La lumière est omniprésente dans Nomadland. 2020. © Searchlight Pictures

Au détour d’un plan, un panneau signalétique apparaît à l’écran, avertissant de la route sinueuse qui s’annonce. Et sinueuse, elle l’est la route, surtout celle de la vie des nomades, à laquelle le spectateur est invité à prendre part durant les une heure quarante-huit que dure le film. Mais après le virage se cache toujours  un paysage grandiose, qui vous émeut à vous couper le souffle.

Présenté en avant-première française au Festival Lumière mardi 13 octobre, Nomadland est une véritable peinture d’une Amérique bien souvent oubliée, quand ce n’est pas ignorée. C’est une introduction toute en justesse à un mode de vie en dehors de toutes conventions, avec ses propres codes et traditions. Et au centre de cette peinture se trouve, magistrale, Frances McDormand, qui incarne le personnage principal de ce road-movie 2.0.

« Sans maison mais pas sans domicile »

Fern vient d’Empire, dans le Nevada, vidée de ses habitants depuis que la mine locale a fermé. Veuve, elle écume les petits boulots la journée et dort dans son van le soir. Puis un jour, elle prend cette décision. Partir à bord de son RV sillonner l’Ouest Américain, épaulée par des compagnons de route rencontrés au cours de ses haltes. Fern est houseless mais pas homeless comme elle le précise au début du film. Sa maison, c’est son van, choix de vie qu’elle devra justifier tout au long de son épopée, refusant tout port d’attache.

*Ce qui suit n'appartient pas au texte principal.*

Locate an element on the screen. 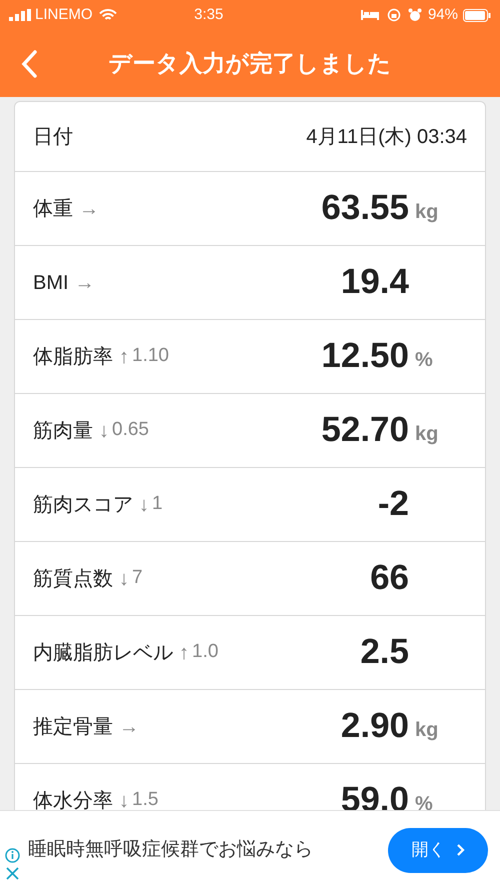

Dans ses deux précédents films, Chloé Zhao s’était déjà appliquée à présenter des franges de la société américaine ayant pour caractéristique d’être en dehors des schémas traditionnels. Après s’être penchée sur les Natifs Américains, dans Les chansons que mes frères m’ont apprises (2015) et la communauté des cow-boys modernes dans The Rider (2017), voilà que la réalisatrice sino-américaine met en lumière ces Américain·es qui sillonnent le grand ouest à bord de leur van, vivant de petits boulots en petits boulots, tantôt ramasseur de betteraves, tantôt empaqueteur de colis pour Amazon.

Celles et ceux qui seraient tenté·es de dire qu’il s’agit là d’une représentation des white-trash, métaphore ultime pour illustrer la base électorale de Donald Trump, ont tort. Chloé Zhao met ici en scène, en rejetant toute essentialisation, une galerie de personnages aussi riches que complexes, où nos schémas d’Européen·es à l’égard des États-Unis ont bien du mal à trouver un quelconque écho.

Mais mis en scène, pas totalement. Car il faut savoir que la grande majorité des nomades présents dans le film le sont aussi dans la vraie vie. Et que Frances McDormand, afin de préparer son rôle, a travaillé dans une usine Amazon et dans un champ de betterave, comme son personnage. Elle a aussi dormi dans un van, comme le reste de l’équipe du film, durant le tournage qui s’est déroulé à l’automne 2018.

Une déclaration d’amour aux grands espaces

Nomadland, en plus de frapper par sa justesse narrative, le fait aussi par sa réalisation et sa photographie. Chloé Zhao filme avec poésie la nature, omniprésente dans le quotidien des nomades. Elle arrive à magnifier des pieds qui traversent un ruisseau, le tambour d’une machine à laver ou encore une pierre trouée, disposée par-dessus la caméra, pouvant rappeler à certains instants le cinéma de Terrence Malick.

La lumière est au centre de tout, que ce soit celle de l’aube ou de l’aurore. Elle vient colorer l’horizon, illuminer les épines d’un cactus ou souligner la silhouette de Frances McDormand, que Chloé Zhao filme souvent de dos, la caméra se déplaçant en arc de cercle, comme pour illustrer le mouvement perpétuel à l’œuvre chez Fern.

Auréolé à la fois du Lion d’Or à la dernière Mostra de Venise et du People’s Choice Award au Festival de Toronto, doublé qui n’avait encore jamais été réalisé, Nomadland rentre avec fracas dans la course aux Oscars. Sortie sur les écrans français prévue le 30 décembre.